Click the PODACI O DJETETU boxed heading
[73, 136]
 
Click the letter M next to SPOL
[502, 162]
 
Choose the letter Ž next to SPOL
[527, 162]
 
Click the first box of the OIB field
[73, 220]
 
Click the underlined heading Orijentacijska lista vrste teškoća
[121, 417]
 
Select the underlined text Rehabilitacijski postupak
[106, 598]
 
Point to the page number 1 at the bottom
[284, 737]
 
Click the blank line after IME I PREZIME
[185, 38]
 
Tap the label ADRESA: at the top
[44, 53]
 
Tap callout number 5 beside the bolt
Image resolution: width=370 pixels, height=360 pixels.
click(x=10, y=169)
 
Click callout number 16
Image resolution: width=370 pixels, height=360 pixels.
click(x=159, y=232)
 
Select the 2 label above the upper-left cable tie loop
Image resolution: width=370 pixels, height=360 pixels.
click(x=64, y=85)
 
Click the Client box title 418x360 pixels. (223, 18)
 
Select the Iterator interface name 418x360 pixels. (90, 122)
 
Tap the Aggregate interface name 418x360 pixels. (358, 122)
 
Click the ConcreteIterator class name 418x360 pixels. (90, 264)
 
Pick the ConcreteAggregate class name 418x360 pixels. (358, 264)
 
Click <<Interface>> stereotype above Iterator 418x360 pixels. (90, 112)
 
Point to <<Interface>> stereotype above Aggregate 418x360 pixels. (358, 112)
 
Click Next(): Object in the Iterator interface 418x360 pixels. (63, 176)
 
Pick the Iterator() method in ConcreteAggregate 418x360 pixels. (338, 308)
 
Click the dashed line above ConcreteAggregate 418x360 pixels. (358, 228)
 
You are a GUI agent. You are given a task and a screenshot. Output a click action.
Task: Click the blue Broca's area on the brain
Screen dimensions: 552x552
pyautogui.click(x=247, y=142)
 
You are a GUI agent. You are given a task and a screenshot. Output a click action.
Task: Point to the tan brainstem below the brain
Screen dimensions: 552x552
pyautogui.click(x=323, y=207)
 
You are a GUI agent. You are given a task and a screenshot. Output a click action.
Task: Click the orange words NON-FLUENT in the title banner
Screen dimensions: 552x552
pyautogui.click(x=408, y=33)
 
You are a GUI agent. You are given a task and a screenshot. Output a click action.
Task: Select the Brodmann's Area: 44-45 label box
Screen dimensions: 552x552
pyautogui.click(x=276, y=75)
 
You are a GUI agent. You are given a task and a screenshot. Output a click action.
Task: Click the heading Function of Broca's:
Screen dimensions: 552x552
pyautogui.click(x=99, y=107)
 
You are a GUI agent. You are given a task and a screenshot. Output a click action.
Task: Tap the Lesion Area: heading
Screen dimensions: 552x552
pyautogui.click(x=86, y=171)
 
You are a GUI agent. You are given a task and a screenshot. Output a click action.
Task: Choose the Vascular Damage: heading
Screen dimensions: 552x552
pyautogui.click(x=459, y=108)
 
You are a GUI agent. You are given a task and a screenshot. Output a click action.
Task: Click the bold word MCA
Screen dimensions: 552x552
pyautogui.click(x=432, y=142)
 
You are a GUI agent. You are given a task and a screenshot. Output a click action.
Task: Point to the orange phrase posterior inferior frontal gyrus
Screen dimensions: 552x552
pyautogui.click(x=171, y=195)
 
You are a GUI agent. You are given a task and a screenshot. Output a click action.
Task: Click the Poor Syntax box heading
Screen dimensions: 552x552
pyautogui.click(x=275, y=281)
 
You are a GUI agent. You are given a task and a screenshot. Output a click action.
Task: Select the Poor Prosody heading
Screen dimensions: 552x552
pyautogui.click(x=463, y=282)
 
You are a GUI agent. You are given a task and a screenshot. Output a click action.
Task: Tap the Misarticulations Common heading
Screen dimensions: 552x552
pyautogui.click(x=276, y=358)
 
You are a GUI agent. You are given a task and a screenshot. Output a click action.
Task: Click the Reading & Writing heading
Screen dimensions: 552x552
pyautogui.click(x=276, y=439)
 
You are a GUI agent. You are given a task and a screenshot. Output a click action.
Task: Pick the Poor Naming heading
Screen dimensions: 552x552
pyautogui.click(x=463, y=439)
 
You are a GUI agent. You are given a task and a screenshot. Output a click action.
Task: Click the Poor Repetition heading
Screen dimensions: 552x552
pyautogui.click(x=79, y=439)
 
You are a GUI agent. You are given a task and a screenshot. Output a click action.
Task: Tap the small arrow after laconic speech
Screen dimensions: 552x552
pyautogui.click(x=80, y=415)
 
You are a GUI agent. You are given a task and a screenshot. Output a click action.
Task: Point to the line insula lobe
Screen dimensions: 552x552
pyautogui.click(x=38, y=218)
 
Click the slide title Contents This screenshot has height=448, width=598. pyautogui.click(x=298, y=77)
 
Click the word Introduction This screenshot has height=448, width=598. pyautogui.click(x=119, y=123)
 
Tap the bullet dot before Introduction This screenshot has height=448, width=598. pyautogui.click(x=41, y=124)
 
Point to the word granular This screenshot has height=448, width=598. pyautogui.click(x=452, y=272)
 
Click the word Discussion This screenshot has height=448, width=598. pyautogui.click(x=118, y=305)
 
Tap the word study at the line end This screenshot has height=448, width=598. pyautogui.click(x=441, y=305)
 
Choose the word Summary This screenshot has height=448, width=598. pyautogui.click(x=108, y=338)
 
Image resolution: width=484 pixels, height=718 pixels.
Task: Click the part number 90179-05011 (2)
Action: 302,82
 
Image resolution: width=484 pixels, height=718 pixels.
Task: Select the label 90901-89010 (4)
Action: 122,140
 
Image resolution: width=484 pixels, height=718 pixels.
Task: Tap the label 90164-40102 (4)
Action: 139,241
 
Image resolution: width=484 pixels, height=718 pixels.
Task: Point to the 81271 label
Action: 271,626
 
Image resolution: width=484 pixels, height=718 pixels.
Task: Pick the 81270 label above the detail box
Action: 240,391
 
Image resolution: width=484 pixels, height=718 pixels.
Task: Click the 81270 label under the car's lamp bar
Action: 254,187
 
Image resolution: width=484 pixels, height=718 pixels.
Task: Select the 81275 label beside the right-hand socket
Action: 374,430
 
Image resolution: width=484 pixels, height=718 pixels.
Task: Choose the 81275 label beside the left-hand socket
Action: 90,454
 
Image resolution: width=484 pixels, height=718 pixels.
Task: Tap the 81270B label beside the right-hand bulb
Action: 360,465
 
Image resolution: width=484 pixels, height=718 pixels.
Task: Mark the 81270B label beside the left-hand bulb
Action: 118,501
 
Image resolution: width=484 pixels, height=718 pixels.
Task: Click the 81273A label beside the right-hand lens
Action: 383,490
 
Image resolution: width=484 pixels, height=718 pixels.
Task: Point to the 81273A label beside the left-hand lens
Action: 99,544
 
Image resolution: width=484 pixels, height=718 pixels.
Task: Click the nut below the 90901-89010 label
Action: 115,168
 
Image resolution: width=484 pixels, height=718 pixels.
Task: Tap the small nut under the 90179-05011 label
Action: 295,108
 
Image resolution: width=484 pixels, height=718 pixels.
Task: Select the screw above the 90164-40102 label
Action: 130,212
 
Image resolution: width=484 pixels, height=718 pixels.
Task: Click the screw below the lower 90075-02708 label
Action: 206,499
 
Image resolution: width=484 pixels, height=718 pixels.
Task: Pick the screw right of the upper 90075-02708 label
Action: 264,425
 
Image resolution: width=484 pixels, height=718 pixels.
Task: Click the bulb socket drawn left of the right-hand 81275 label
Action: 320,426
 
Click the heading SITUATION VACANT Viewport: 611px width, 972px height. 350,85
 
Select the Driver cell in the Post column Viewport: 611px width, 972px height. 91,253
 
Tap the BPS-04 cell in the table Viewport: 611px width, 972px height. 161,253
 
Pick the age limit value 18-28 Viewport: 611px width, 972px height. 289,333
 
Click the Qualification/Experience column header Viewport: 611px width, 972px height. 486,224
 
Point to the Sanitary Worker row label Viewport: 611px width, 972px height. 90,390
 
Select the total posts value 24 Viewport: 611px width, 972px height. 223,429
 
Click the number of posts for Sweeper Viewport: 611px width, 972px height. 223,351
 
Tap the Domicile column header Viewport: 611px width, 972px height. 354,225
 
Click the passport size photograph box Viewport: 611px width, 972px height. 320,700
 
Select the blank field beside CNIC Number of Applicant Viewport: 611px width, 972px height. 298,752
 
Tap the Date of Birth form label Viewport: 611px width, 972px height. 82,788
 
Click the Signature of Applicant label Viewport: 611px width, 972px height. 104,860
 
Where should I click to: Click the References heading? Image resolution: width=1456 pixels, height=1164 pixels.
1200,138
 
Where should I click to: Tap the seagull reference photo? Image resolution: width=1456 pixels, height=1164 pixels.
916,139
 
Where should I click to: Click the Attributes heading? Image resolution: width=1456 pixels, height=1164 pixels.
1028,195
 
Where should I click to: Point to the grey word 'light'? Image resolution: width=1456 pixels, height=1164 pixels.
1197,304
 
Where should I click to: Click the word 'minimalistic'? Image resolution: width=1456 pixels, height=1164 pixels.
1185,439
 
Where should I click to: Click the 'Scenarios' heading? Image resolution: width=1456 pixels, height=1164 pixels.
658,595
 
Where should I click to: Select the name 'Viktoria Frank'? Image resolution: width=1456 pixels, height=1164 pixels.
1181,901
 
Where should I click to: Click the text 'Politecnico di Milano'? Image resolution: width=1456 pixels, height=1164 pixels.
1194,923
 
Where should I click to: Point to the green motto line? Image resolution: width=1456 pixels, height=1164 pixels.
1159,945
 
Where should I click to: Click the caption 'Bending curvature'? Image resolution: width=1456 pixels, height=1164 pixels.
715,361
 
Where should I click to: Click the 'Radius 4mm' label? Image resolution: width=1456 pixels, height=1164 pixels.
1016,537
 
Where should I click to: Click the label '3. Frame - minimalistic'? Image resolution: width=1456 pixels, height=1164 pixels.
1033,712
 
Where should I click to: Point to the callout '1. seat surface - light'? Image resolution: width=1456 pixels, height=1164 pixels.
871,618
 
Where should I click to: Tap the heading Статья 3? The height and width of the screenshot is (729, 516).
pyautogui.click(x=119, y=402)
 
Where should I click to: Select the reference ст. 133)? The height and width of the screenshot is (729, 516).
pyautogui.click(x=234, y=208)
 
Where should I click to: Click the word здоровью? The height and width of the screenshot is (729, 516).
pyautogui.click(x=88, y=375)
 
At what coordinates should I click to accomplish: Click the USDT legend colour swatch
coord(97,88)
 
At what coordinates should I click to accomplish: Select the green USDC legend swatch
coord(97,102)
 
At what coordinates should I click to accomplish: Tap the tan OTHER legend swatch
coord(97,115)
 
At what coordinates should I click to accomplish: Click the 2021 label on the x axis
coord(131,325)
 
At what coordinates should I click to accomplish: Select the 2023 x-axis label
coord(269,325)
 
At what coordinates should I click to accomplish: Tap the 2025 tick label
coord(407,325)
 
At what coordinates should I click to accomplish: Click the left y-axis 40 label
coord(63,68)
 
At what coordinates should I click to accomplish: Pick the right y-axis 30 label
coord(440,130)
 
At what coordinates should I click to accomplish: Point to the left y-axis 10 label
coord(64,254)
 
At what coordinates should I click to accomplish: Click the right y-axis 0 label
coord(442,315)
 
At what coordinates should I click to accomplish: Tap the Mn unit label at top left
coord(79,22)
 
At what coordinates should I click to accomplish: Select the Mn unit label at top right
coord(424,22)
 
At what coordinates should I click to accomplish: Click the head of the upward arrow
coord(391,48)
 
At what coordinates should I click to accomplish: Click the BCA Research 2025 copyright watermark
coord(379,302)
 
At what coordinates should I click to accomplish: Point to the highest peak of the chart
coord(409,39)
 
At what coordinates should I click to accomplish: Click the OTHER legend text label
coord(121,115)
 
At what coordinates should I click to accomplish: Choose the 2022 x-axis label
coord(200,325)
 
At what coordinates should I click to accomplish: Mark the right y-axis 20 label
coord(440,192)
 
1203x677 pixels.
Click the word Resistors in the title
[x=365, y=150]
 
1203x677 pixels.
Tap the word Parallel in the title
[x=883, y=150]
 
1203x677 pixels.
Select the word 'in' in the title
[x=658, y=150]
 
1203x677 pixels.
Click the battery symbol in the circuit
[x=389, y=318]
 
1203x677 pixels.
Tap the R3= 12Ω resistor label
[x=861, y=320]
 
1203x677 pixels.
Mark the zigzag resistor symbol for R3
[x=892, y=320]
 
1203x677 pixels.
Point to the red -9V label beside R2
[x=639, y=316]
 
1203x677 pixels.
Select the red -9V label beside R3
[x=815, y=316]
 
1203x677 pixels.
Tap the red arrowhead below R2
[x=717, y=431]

______________________________

* WORK INSTRUCTIONS *
Please render every line of the entries from the one containing "Tap the Date" down through the one containing "Click the Signature" as a Markdown table with the columns Row and Entry line. Leave out blank lines.

* SOLUTION *
| Row | Entry line |
|---|---|
| 1 | Tap the Date of Birth form label Viewport: 611px width, 972px height. 82,788 |
| 2 | Click the Signature of Applicant label Viewport: 611px width, 972px height. 104,860 |